▸ WHAT TO PRODUCE
Return the lines of the material from the line with "Open the chart settings hexagon icon" up to and including the line with "will click(423, 233).", reproduced without any change.

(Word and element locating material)
==============================

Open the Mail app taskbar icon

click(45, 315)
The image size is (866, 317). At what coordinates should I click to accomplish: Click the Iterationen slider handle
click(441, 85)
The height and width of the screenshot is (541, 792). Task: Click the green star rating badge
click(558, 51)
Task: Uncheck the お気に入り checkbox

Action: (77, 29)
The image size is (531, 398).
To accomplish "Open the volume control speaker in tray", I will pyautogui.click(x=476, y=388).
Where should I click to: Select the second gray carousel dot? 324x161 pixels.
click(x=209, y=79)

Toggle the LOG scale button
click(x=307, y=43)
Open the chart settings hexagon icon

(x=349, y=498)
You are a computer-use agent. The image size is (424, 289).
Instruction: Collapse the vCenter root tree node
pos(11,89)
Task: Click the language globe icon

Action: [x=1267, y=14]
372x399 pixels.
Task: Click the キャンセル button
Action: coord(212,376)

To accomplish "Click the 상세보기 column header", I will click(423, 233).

==============================

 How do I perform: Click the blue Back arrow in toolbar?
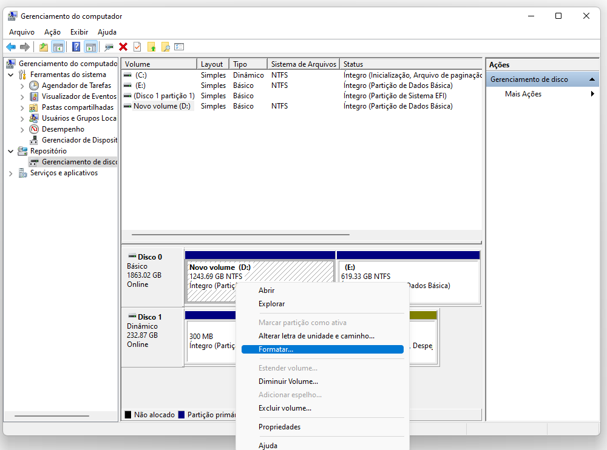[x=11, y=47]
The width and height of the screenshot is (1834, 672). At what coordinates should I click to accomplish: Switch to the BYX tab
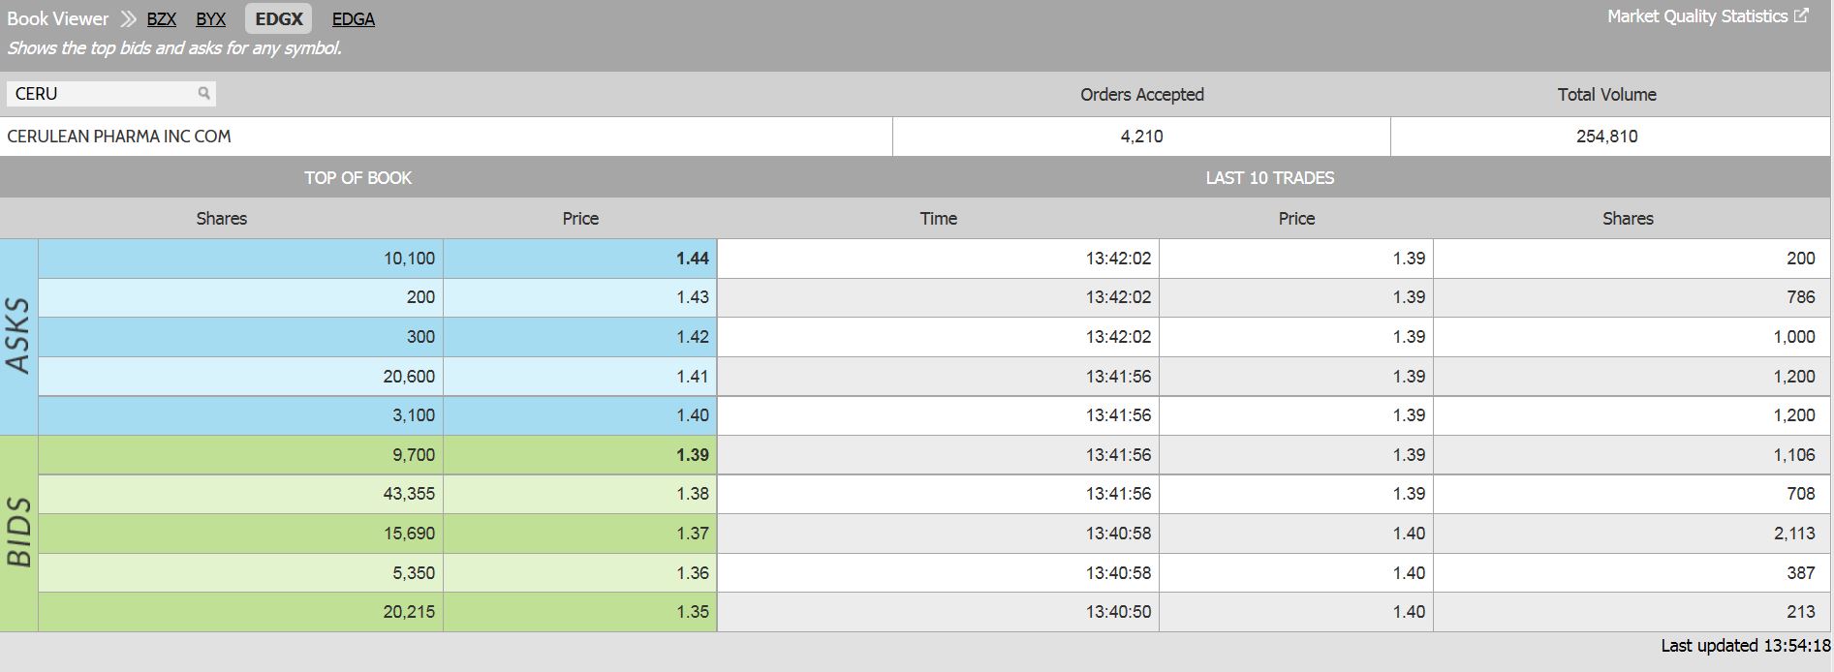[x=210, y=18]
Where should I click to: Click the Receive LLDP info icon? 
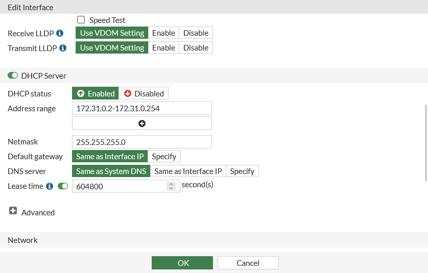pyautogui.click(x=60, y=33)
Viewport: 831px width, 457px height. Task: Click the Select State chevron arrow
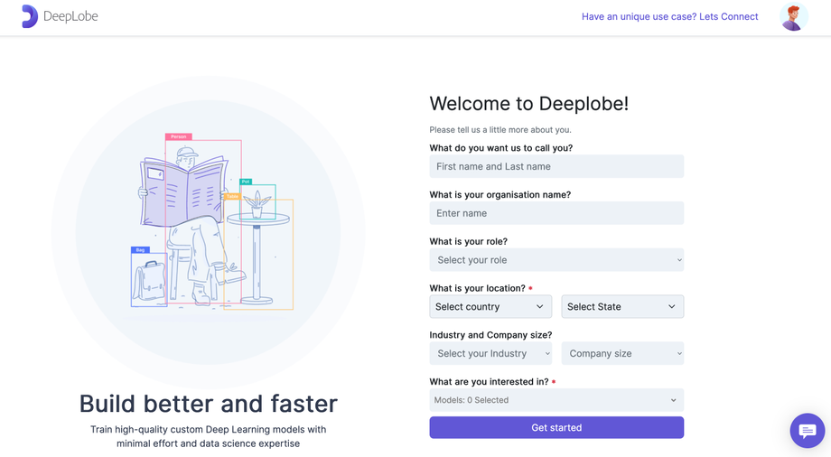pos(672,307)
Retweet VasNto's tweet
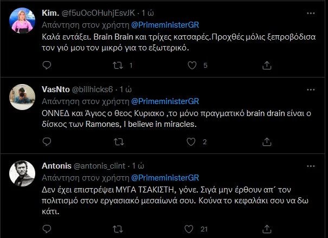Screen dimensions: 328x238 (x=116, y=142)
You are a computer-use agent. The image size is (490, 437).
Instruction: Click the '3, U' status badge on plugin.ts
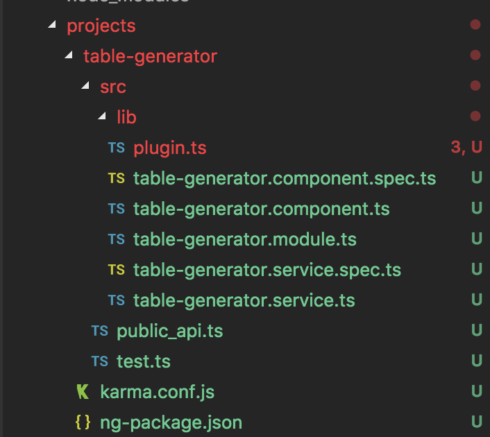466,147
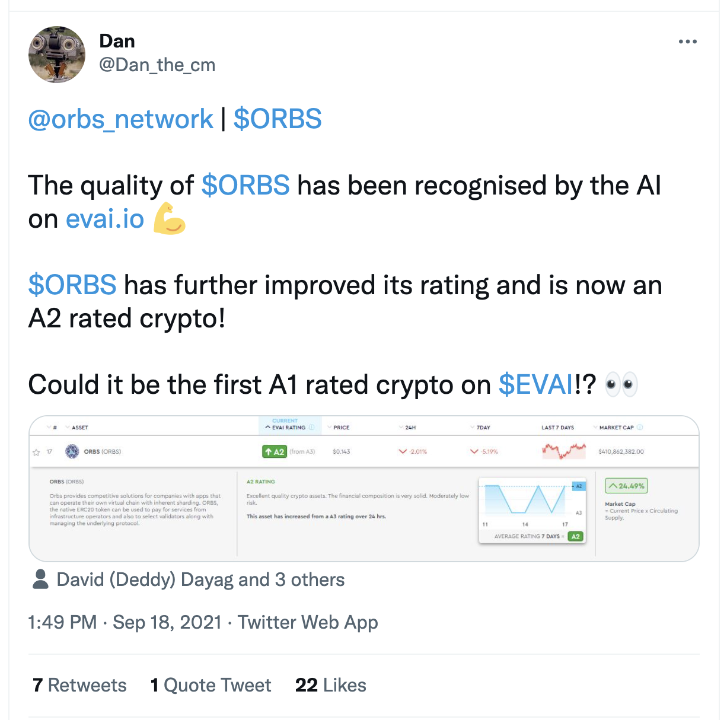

==============================

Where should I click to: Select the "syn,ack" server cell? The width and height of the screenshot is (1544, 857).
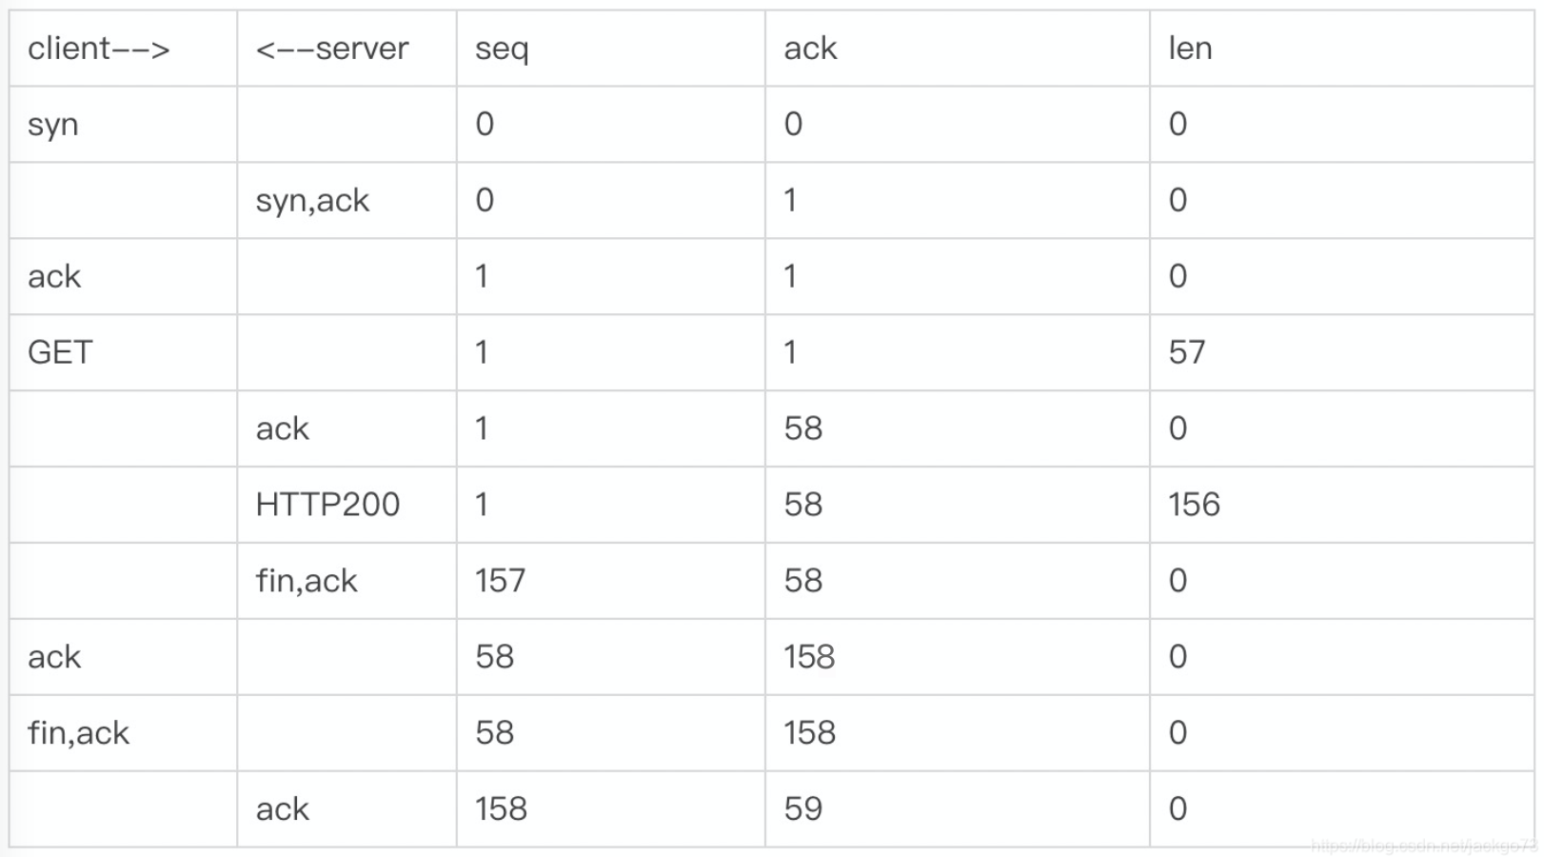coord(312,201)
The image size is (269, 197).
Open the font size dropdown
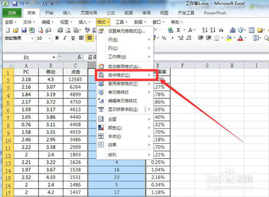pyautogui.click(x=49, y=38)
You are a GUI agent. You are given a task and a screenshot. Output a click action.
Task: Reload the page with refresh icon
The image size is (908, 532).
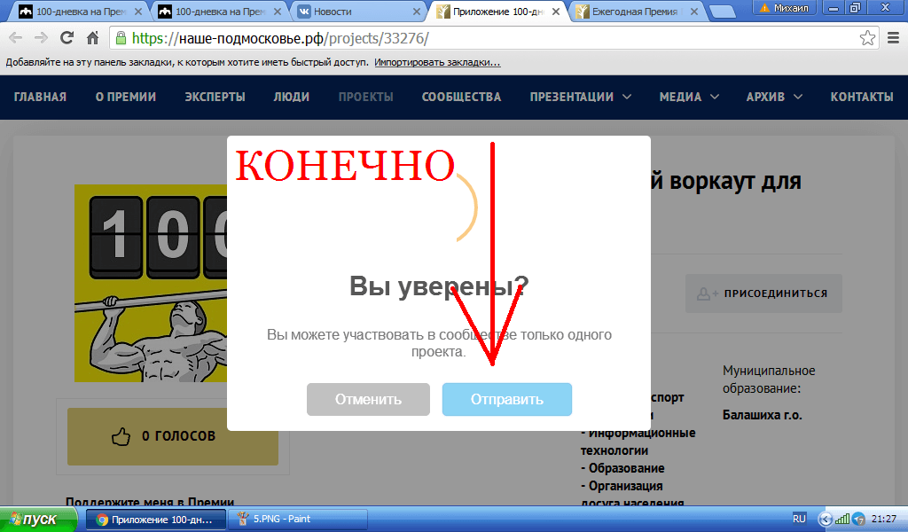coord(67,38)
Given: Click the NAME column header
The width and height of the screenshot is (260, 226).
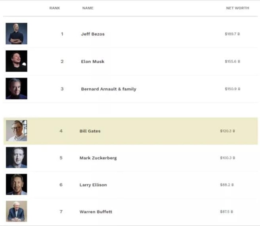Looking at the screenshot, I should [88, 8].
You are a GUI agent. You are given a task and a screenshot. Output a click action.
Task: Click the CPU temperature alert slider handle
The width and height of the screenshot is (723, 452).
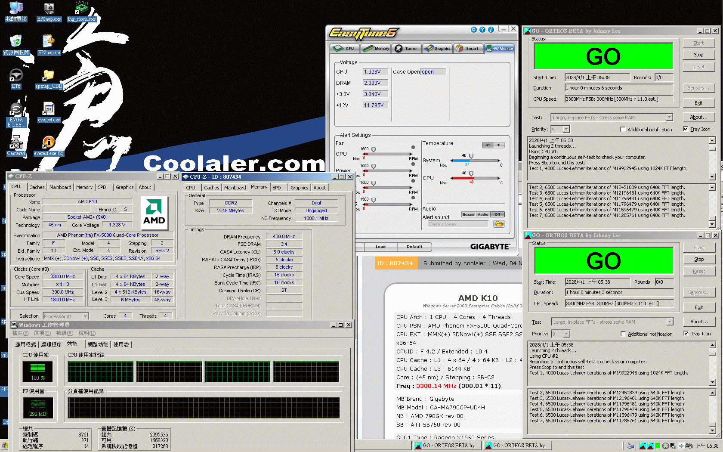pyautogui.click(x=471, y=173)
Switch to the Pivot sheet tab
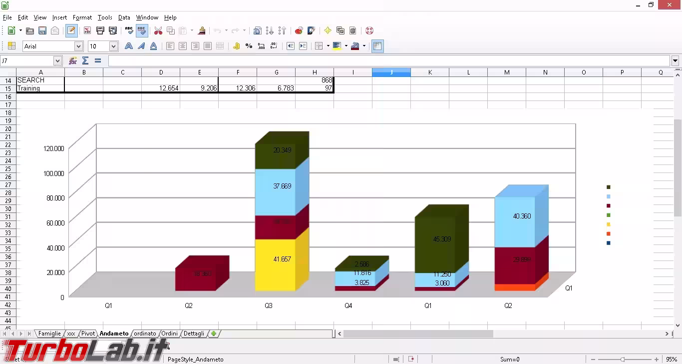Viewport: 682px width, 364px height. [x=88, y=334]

==============================

▸ REPLY
Open the chart settings hexagon icon

(x=349, y=498)
You are a computer-use agent. The image size is (424, 289).
Instruction: Collapse the vCenter root tree node
pos(11,89)
Task: Click the language globe icon

Action: [x=1267, y=14]
372x399 pixels.
Task: Click the キャンセル button
Action: coord(212,376)

To accomplish "Click the 상세보기 column header", I will click(423, 233).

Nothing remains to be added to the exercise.